** Opening TEXT PASSAGE block **

That can sound confusing. So I'm just going to give you an example so
we understand, what's this thing?
Let's take a text, right? Like, the capybara text. That's confusing
or, like, that's surprising.
We wouldn't expect to, like, see this text just coming
out of, like, NLM. So the perplexity,
the surprise, the.
Just, like, the likelihood of that text,
or in, well, the unlikelihoodness of that text is
very high. So we wouldn't expect to see this
text. But why would
we not expect to see that text?
There's actually two parts of something being
unlikely. The first thing is that in
this case, this text is unlikely because it's unusual. So, like,
the topic is something very creative,
so we wouldn't expect to see this thing. But then
another source of perplexity surprise is
that the text is written by a human person. So when we write as humans,
we use, like, some words that wouldn't be the
top one choice for GPT, for example. GPT will
be more surprised to see a human text than a machine text.
And what we try to do is that we try to isolate these two
parts of surprise. So we try to
remove the part of the perplexity that
just comes from the fact that the text is unusual.

** Closing TEXT PASSAGE block **
** Opening RECORDS SUPPLIED block **

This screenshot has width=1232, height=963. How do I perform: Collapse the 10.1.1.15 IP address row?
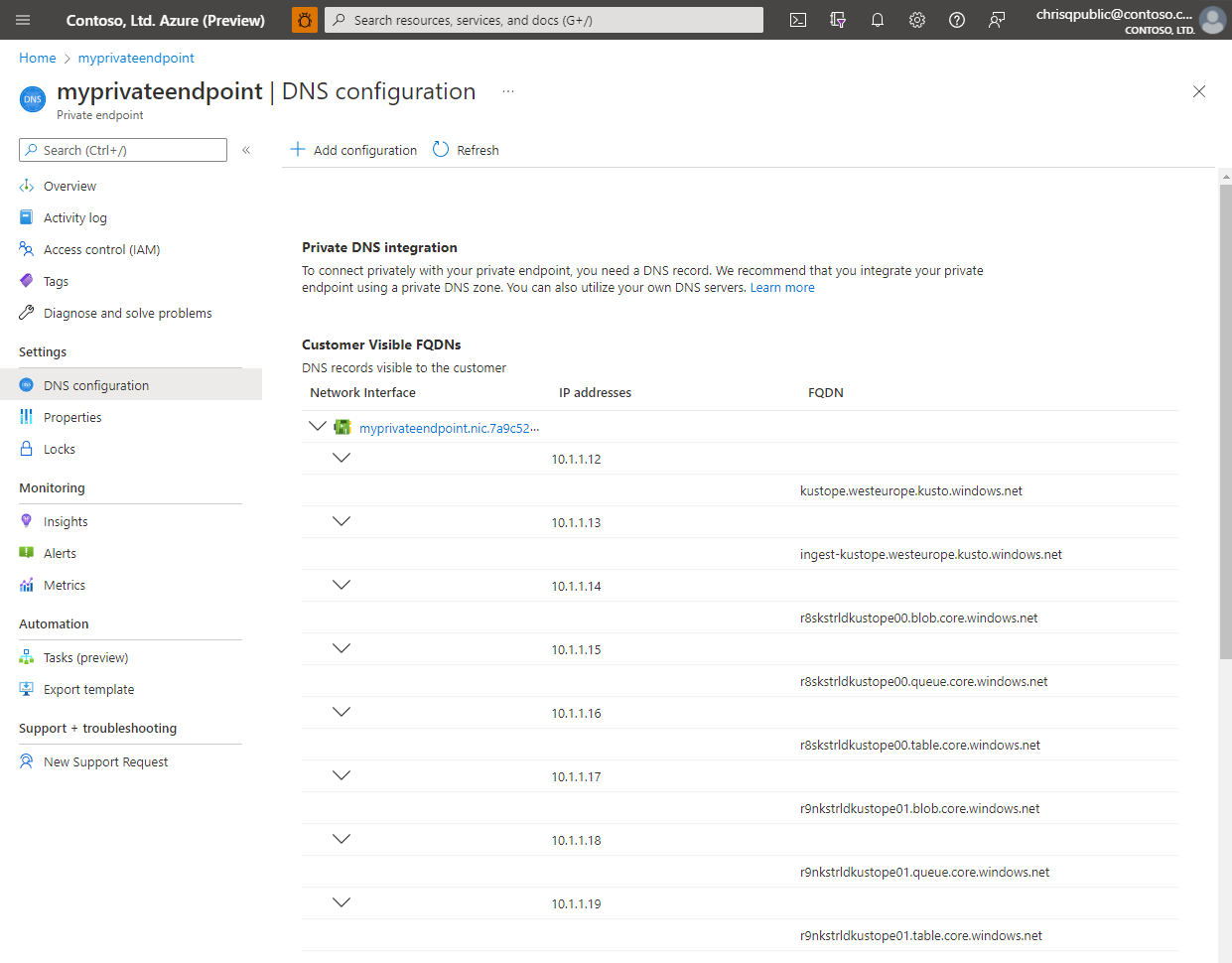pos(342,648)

** Closing RECORDS SUPPLIED block **
** Opening RECORDS SUPPLIED block **

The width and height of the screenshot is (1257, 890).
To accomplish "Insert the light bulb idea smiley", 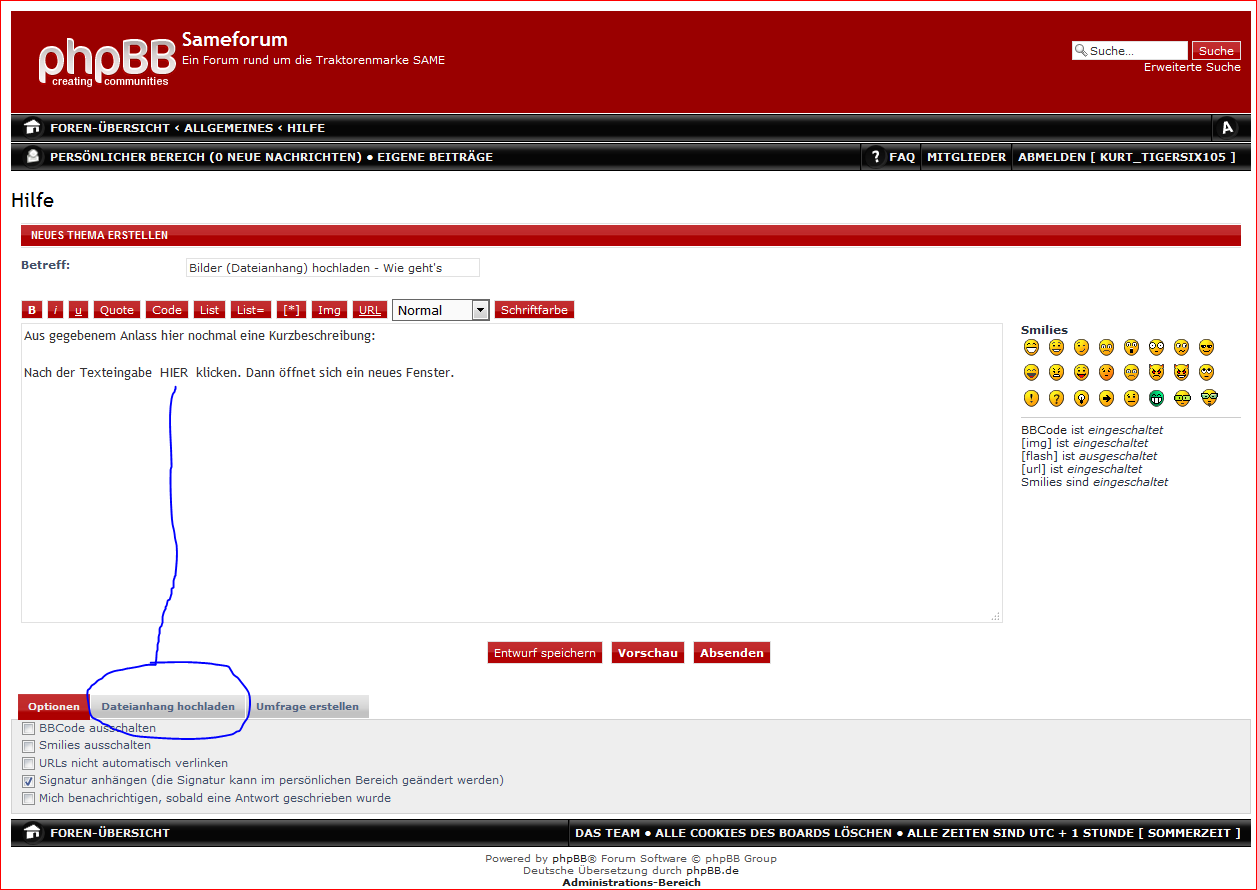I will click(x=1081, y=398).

** Closing RECORDS SUPPLIED block **
** Opening RECORDS SUPPLIED block **

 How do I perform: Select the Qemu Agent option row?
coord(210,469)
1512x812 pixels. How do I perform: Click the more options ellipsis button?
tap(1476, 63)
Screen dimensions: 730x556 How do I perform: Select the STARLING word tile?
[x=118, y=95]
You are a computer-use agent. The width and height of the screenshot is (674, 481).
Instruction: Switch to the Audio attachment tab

** Closing RECORDS SUPPLIED block **

**ASSIGNED TASK**
Pick up the passage about perplexity and telling human text from machine text right after its last sentence, and write the next part.

**EXPECTED ANSWER**
We remove this part. And that's what I
said before, right? Like, we normalize by the expected
surprise of an LLM on that text. We remove the
part of a text being surprising because it's unusual.
And if we get to do that, what we're left with
is that we have a measure of how
likely is the text to be written by an AI.
So that's what we do. That's a formula.
We get a measure, and the measure that we get
is a much better measure of how
is the this, how much is this text likely
to have been written by an LLM.
There's, well, a ratio that they came up with experimentally.
0.85. If we get like a higher
number, it's human. If we get a lower number, then it's AI.
It's a great idea, really. It's a great idea. And this system can
be tried online. I'm just not going to show it because it's basically
the same thing as the other systems that we just saw. But it's
a very smart idea and a very smart
way of trying to get around the problem of
the capybara problem. So that's binoculars.
Really great system, came out very recently,
so a really great system to
try. And the fourth technique, and the
last one I'm going to be talking about is watermarking.
So what's watermarking?
Watermarking is just like something that we embed into a text,
right? Like we put a watermark on something and that thing
sticks into the thing, but we can't actually see it.
So when we do watermarking with the text, we do
a thing that's called a system of two lists,
a red list and a green list.
And to imagine how it works, just imagine that
I have a dictionary here and I start highlighting all of the
words in the dictionary. So, like, the first word is red, second word
is green. The third word is red. The fourth word is green.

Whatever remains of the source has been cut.